(EXERCISE INSTRUCTIONS)
Starting at the line that contains "Where should I" and stopping at the line that contains "Click Sauvegarder les changements button", restate each line of the records below exactly. Omit the pictures.

(RAW DATA)
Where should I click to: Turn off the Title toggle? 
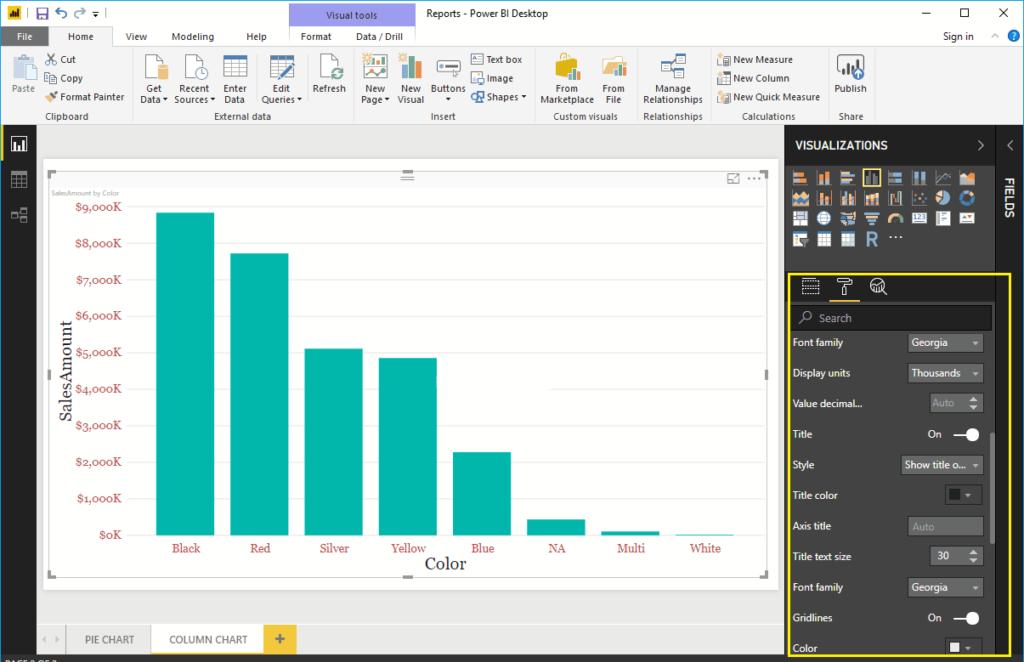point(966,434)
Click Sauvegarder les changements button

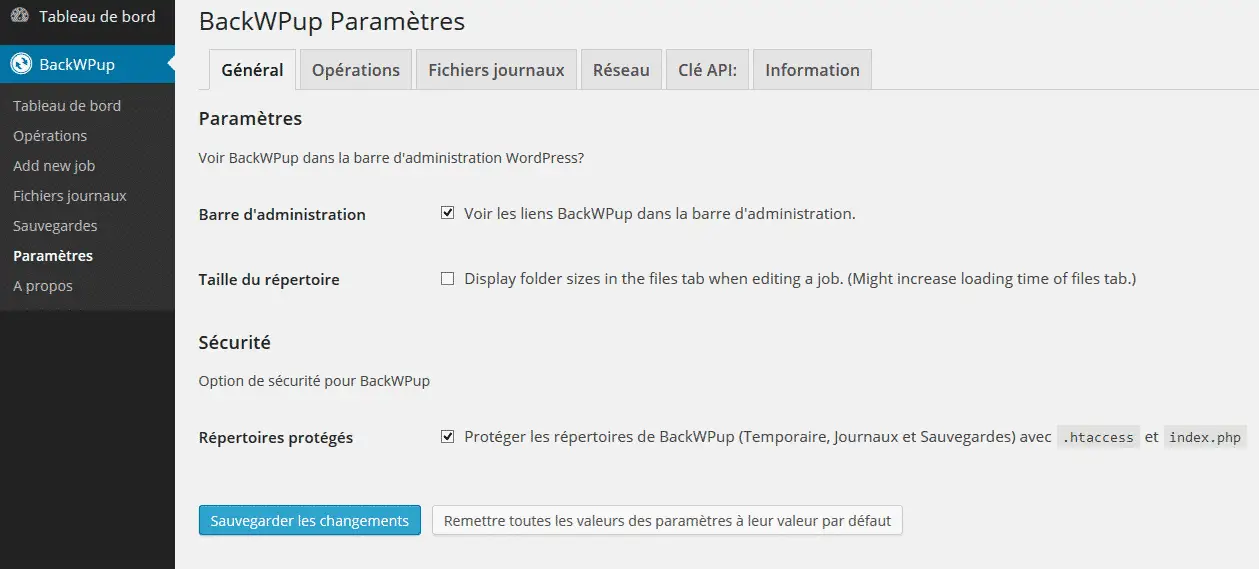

* * *

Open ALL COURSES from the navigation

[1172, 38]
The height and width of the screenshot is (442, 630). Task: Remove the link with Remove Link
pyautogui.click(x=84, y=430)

(RESULT)
Where should I click to: Turn off the Title toggle? 
point(966,434)
Click Sauvegarder les changements button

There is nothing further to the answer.